#### TASK ITEM:
The word "with": say how many lines of the data below contain it, and give the number alone.

#### Dataset entries:
◇ ◇ ◇

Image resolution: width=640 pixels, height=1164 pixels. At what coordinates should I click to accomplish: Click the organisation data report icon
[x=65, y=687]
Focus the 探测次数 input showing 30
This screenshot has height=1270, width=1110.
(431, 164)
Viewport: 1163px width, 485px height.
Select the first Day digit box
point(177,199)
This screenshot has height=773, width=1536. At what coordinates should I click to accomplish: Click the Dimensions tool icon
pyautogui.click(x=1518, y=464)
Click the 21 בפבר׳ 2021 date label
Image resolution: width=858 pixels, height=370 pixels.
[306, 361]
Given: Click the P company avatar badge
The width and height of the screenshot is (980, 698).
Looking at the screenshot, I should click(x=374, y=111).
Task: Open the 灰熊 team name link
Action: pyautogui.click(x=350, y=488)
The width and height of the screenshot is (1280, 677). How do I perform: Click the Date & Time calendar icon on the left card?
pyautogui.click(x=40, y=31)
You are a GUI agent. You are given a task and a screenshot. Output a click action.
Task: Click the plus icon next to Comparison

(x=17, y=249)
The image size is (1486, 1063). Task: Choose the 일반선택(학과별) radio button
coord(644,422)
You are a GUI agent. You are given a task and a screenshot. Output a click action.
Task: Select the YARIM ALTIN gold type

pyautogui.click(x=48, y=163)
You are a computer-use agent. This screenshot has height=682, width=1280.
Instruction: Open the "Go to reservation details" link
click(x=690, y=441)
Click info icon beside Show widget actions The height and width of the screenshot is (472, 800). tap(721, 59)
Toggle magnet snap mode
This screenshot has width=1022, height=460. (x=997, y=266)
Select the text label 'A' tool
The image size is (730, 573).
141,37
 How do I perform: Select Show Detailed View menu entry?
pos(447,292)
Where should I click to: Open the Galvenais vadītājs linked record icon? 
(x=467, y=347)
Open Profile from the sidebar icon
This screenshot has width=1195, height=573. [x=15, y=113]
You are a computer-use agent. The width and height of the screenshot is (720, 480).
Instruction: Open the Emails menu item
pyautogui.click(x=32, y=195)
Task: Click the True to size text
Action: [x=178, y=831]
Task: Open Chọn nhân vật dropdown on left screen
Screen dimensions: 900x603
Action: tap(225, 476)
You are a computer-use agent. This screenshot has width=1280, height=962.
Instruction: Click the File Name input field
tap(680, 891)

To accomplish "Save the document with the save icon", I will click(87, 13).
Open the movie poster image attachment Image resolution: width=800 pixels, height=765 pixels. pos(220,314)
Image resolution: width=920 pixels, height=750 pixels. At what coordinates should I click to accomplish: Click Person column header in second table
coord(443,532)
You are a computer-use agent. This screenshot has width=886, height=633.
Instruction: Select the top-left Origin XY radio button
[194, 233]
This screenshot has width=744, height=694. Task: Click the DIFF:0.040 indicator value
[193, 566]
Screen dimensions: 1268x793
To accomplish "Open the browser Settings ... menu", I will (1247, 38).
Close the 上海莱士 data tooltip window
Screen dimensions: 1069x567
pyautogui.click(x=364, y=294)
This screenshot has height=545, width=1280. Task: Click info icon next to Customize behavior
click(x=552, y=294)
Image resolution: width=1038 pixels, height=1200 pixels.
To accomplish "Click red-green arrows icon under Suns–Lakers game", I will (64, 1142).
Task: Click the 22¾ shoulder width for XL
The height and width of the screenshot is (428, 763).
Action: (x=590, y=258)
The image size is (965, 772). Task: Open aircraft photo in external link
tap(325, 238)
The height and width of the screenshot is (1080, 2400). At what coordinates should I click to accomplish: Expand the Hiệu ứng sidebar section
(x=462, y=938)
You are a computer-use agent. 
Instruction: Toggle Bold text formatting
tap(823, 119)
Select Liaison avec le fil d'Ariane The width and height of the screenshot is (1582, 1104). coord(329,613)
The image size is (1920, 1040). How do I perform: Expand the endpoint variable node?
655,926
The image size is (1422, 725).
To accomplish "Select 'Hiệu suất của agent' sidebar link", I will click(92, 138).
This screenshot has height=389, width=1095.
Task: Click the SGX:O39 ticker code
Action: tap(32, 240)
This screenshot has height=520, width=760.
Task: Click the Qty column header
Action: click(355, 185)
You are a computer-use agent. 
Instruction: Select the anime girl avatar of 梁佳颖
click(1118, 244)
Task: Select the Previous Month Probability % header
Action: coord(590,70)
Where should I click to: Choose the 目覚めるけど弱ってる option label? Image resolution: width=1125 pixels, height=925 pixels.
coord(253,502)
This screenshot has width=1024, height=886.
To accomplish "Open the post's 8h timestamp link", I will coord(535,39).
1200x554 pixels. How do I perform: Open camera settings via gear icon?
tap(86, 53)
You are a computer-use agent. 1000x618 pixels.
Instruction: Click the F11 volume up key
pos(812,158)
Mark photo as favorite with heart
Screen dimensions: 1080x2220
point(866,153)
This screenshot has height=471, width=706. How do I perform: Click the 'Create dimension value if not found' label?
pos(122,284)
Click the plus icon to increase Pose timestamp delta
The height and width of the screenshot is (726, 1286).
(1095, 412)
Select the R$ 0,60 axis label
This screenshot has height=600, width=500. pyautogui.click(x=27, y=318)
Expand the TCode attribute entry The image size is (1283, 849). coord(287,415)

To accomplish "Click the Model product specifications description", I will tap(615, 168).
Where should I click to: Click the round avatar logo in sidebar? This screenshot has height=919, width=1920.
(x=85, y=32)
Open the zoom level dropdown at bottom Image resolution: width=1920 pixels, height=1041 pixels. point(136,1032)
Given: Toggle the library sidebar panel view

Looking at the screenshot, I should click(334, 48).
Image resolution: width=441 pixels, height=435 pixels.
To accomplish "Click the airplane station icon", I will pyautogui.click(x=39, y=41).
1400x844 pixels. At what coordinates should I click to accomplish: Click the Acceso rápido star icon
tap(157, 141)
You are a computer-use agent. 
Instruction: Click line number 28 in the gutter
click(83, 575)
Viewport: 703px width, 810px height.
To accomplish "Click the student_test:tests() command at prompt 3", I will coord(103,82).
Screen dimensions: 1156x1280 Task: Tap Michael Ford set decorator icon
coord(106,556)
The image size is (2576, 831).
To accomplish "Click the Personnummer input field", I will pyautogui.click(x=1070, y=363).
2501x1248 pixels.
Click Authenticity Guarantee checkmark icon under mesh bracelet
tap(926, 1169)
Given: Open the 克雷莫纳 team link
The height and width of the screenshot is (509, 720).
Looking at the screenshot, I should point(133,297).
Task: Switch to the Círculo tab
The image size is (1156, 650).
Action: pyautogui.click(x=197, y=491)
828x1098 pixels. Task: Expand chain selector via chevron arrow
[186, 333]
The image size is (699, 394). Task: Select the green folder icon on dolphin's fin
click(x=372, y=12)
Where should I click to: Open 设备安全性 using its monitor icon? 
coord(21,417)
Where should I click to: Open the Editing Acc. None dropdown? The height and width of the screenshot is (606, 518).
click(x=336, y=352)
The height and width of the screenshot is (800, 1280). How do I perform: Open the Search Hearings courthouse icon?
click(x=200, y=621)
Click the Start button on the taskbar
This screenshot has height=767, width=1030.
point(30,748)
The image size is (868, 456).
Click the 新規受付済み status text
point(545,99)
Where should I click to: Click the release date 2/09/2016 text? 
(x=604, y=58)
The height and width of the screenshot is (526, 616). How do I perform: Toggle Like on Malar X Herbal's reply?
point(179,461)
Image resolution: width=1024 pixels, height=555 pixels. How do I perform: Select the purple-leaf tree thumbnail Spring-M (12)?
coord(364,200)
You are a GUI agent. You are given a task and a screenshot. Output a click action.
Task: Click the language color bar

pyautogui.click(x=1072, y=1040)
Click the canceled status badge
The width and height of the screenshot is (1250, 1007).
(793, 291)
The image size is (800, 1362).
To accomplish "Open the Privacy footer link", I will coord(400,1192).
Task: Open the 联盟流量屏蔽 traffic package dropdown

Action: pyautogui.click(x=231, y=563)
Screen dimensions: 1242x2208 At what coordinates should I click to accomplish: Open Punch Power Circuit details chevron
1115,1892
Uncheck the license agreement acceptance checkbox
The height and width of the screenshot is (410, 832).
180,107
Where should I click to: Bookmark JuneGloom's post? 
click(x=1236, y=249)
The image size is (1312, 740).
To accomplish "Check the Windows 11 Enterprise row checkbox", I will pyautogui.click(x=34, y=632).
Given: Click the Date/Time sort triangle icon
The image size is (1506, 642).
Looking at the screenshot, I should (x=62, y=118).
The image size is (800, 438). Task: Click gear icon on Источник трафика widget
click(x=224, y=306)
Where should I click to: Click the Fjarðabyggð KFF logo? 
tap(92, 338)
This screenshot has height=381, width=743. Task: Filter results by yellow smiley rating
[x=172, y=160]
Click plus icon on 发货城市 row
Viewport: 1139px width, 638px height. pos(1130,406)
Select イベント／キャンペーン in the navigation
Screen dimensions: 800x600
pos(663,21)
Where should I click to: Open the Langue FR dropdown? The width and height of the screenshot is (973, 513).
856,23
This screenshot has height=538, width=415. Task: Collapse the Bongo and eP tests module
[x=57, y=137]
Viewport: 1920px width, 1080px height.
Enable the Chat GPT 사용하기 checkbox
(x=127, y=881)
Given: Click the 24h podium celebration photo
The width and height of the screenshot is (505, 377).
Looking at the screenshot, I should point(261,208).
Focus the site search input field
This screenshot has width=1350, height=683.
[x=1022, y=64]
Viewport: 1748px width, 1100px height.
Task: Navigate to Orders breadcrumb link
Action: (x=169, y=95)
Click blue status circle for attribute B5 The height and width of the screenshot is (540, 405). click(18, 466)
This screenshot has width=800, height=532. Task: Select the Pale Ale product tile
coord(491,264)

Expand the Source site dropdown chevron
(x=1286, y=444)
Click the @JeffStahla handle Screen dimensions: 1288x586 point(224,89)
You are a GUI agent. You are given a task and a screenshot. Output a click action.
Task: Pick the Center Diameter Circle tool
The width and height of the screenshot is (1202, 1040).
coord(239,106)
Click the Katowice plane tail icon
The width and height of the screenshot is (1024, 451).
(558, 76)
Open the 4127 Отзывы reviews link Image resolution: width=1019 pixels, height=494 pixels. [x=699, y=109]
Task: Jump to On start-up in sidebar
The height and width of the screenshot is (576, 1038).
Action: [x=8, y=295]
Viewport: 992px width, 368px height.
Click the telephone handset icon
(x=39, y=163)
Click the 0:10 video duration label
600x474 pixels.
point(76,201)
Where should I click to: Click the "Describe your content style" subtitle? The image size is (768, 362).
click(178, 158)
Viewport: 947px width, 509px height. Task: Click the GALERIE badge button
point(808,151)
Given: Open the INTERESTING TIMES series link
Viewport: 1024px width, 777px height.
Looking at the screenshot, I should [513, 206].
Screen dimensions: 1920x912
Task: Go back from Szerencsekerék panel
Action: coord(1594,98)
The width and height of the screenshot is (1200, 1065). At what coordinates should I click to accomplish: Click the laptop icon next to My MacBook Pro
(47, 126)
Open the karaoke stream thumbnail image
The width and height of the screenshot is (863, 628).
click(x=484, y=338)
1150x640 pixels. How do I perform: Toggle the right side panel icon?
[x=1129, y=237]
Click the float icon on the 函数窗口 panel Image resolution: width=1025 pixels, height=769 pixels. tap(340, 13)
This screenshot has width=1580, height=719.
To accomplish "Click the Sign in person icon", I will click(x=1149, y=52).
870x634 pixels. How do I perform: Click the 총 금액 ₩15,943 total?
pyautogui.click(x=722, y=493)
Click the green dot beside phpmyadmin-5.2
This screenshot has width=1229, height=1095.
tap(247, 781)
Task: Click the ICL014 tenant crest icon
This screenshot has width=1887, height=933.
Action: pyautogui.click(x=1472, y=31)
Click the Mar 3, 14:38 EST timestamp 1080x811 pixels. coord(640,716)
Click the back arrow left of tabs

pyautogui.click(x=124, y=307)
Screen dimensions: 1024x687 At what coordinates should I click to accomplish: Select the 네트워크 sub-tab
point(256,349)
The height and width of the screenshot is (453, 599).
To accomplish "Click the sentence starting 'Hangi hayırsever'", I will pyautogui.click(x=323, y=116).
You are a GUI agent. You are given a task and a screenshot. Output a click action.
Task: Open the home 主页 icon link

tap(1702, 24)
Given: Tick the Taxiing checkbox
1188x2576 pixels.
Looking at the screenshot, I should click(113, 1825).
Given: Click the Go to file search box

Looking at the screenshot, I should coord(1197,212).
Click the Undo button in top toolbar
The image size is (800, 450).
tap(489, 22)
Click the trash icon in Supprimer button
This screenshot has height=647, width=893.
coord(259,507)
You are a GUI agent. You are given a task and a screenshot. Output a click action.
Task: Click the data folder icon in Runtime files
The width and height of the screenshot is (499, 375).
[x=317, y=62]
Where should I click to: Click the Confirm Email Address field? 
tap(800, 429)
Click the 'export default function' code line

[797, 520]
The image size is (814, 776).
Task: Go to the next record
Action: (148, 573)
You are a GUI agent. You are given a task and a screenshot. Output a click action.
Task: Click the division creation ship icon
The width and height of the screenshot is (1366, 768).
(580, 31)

◇ ◇ ◇

#### RESPONSE:
2